Google Cloud has announced a widespread expansion in its cloud infrastructure, promising a varied and powerful approach to AI training, inference and data processing.
At Google Cloud Next 2024, its annual conference held at Mandalay Bay in Las Vegas, Google Cloud unveiled a series of new advancements for its 'AI Hypercomputer' architecture, aimed at helping customers unlock the full potential of AI models. .
Needing to meet growing customer demand, AI Hypercomputer brings together Google Cloud TPUs and GPUs as well as its AI software to offer a broad portfolio of generative AI training options.
One of the central pillars of the AI hypercomputer architecture is Google Cloud's Tensor Processing Units (TPUs) (circuits designed specifically for neural networks and AI acceleration) and Google Cloud has announced that the latest iteration of TPU v5p is now available. widely available.
First announced in December 2023, Google Cloud claimed that TPU v5p can train large language models three times faster than the previous generation. Each TPU v5p contains 8960 chips that can unlock memory bandwidth improvements of 300% per chip.
Google Cloud's A3 virtual machines (VMs), announced in May 2023, will be joined by a new 'A3 mega' VM. With an array of Nvidia H100 GPUs in each VM, A3 mega will offer twice the GPU-to-GPU network bandwidth, making them ideal for running and training the largest AI workloads on the market.
A new service called Hyperdisk ML will help companies leverage block storage to improve data access for artificial intelligence and machine learning (ML) purposes. It follows the 2023 announcement of Google Cloud Hyperdisk, a block storage service that helps enterprises connect durable storage devices to individual VM instances.

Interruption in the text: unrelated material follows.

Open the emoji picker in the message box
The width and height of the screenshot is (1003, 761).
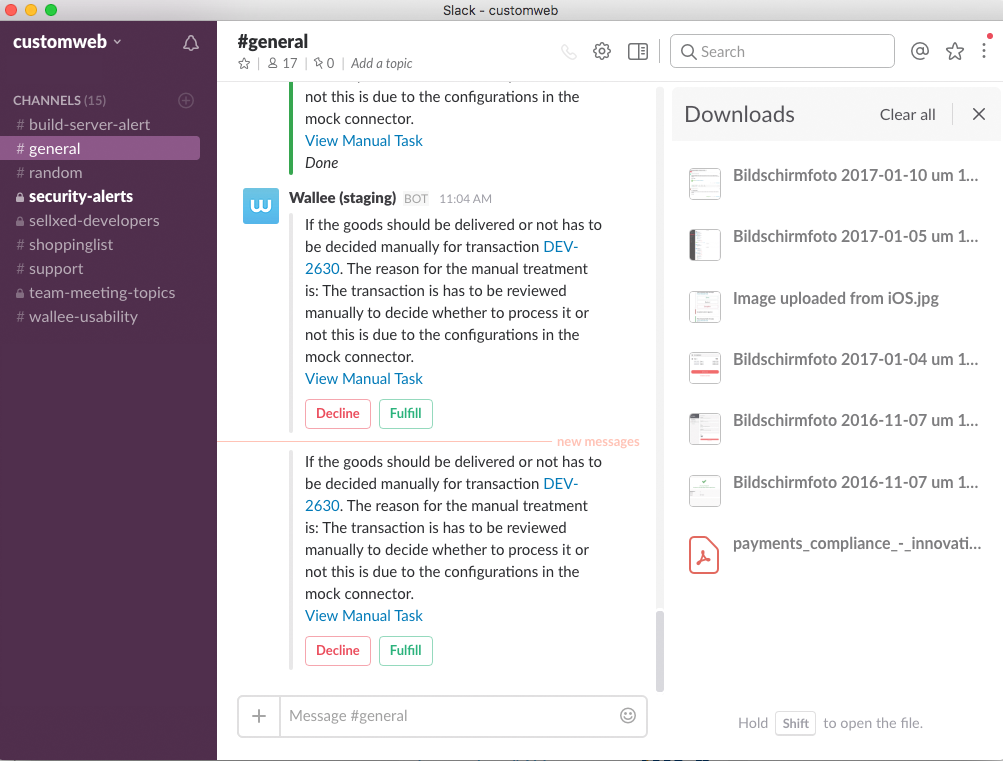pos(627,715)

Hyperdisk ML was built with AI in mind, with the ability to cache data on servers to perform inferences across thousands of inferences if needed. In a briefing, Google Cloud claimed that Hyperdisk ML can load models up to 12 times faster than alternative solutions.
In its race to achieve greater power to support workloads, Google Cloud will soon also host Nvidia's Blackwell family of chips. This brings Google Cloud virtual machines to the frontier of performance, with the Nvidia GHX B200 capable of ten times the improvements over Nvidia's Hopper chips for AI use cases.
The GB200 NVL72 brings even more power to the table, combining 36 Grace CPUs and 72 Blackwell GPUs for power that could handle LLMs of trillions of near-future parameters. With liquid cooling and its high-density, low-latency design, the data center solution can deliver 25 times the performance of an Nvidia H100 while using the same power and less water.
This puts it more in line with green data centersa key selling point for Google as it balances AI's energy demands with its own sustainability goals.
AWS also recently announced that it is bringing Blackwell to his platform, pitting the two hyperscalers against each other in terms of performance potential. The key differentiator here is that the partnership between Google Cloud and Nvidia parallels the former's broader investment focus on competitive hardware for enterprise use cases.
“Our strategy here is really focused on system-level design and optimization, across compute, storage, networking, hardware and software to meet the unique needs of each and every workload,” said Mark Lohmeyer, vice president /CEO of IT and Machine Learning Infrastructure. on Google Cloud.
Leaning toward open, general-purpose computing
In the context of specific AI needs, Google Cloud has also made the decision to expand its line of general-purpose cloud computing offerings. With this in mind, the firm has announced a general-purpose CPU for data centers called Google Axion.
Axion is Google Cloud's first Arm-based CPU and is already used to power Google services like BigTable, BigQuery, and Google Earth Engine. The firm said Axion is capable of achieving performance improvements of up to 50% compared to current-generation x86 instances and a 30% improvement over Arm-based instances.
The chip is also expected to offer up to 60% more power efficiency than comparable x86 instances, which businesses could take advantage of to reduce operating costs and more easily achieve environmental goals.
Built on an open foundation, the goal is for Axion to be as interoperable as possible so that customers don't need to rewrite any code to get the most out of the CPU.
Google Cloud has announced two new virtual machines, C4 and N4, which will be the first in the industry to feature Intel's fifth-generation CPUs. Google Cloud stated that N4 excels in workloads that do not need to run at full speed for long periods of time, giving the example of microservices, virtual desktops or data analysis.
In contrast, C4 is intended to accelerate mission-critical workloads, with a 25% performance improvement over the C3 VM and “zero-impact” upgrades to ensure critical services can run without interruption.
In all of its new infrastructure offerings, Google Cloud has emphasized the importance of meeting customers' performance demands without compromising price or energy efficiency. By casting a wide net, the hyperscaler has shown concrete improvements across all computing demands rather than simply duplicating higher-end workloads.